WHAT YOU NEED TO DO
Transcribe every record without leaving anything out or changing a word.

DATA FOR THIS TASK

-- Opening Marker --

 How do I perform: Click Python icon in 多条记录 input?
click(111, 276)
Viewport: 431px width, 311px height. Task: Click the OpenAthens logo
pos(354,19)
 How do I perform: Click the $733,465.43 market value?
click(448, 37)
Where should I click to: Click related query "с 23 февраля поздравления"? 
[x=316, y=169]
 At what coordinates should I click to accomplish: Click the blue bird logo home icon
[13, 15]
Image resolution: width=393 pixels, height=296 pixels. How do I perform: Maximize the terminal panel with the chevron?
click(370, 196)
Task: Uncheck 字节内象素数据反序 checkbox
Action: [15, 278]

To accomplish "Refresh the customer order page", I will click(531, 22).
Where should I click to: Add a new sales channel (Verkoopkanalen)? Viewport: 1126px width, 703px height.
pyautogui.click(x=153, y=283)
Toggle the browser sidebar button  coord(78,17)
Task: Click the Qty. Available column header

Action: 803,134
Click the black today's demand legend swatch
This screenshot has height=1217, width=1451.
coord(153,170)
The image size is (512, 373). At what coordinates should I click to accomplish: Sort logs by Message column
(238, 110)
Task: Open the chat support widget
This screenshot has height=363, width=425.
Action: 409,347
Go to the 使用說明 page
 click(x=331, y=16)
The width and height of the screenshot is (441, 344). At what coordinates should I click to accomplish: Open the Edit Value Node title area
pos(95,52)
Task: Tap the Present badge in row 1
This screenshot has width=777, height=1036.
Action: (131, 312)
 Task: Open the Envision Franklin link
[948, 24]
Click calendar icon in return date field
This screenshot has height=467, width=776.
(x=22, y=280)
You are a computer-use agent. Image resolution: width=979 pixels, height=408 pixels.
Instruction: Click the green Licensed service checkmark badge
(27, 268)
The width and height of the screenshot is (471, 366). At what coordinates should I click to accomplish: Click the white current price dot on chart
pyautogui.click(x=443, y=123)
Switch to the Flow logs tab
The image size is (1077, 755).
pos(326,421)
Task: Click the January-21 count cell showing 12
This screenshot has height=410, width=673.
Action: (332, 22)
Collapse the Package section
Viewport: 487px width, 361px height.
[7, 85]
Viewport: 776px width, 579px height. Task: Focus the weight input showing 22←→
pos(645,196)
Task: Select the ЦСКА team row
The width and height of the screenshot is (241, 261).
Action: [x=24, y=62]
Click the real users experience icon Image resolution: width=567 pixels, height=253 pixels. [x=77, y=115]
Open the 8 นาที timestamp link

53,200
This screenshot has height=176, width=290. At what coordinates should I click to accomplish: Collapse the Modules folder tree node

-- Closing Marker --

OUTPUT FOR THIS TASK
 How do I perform: Click Python icon in 多条记录 input?
click(111, 276)
Viewport: 431px width, 311px height. Task: Click the OpenAthens logo
pos(354,19)
 How do I perform: Click the $733,465.43 market value?
click(448, 37)
Where should I click to: Click related query "с 23 февраля поздравления"? 
[x=316, y=169]
 At what coordinates should I click to accomplish: Click the blue bird logo home icon
[13, 15]
Image resolution: width=393 pixels, height=296 pixels. How do I perform: Maximize the terminal panel with the chevron?
click(370, 196)
Task: Uncheck 字节内象素数据反序 checkbox
Action: [15, 278]

To accomplish "Refresh the customer order page", I will click(531, 22).
Where should I click to: Add a new sales channel (Verkoopkanalen)? Viewport: 1126px width, 703px height.
pyautogui.click(x=153, y=283)
Toggle the browser sidebar button  coord(78,17)
Task: Click the Qty. Available column header

Action: 803,134
Click the black today's demand legend swatch
This screenshot has height=1217, width=1451.
coord(153,170)
The image size is (512, 373). At what coordinates should I click to accomplish: Sort logs by Message column
(238, 110)
Task: Open the chat support widget
This screenshot has height=363, width=425.
Action: 409,347
Go to the 使用說明 page
 click(x=331, y=16)
The width and height of the screenshot is (441, 344). At what coordinates should I click to accomplish: Open the Edit Value Node title area
pos(95,52)
Task: Tap the Present badge in row 1
This screenshot has width=777, height=1036.
Action: (131, 312)
 Task: Open the Envision Franklin link
[948, 24]
Click calendar icon in return date field
This screenshot has height=467, width=776.
(x=22, y=280)
You are a computer-use agent. Image resolution: width=979 pixels, height=408 pixels.
Instruction: Click the green Licensed service checkmark badge
(27, 268)
The width and height of the screenshot is (471, 366). At what coordinates should I click to accomplish: Click the white current price dot on chart
pyautogui.click(x=443, y=123)
Switch to the Flow logs tab
The image size is (1077, 755).
pos(326,421)
Task: Click the January-21 count cell showing 12
This screenshot has height=410, width=673.
Action: (332, 22)
Collapse the Package section
Viewport: 487px width, 361px height.
[7, 85]
Viewport: 776px width, 579px height. Task: Focus the weight input showing 22←→
pos(645,196)
Task: Select the ЦСКА team row
The width and height of the screenshot is (241, 261).
Action: [x=24, y=62]
Click the real users experience icon Image resolution: width=567 pixels, height=253 pixels. [x=77, y=115]
Open the 8 นาที timestamp link

53,200
This screenshot has height=176, width=290. At what coordinates should I click to accomplish: Collapse the Modules folder tree node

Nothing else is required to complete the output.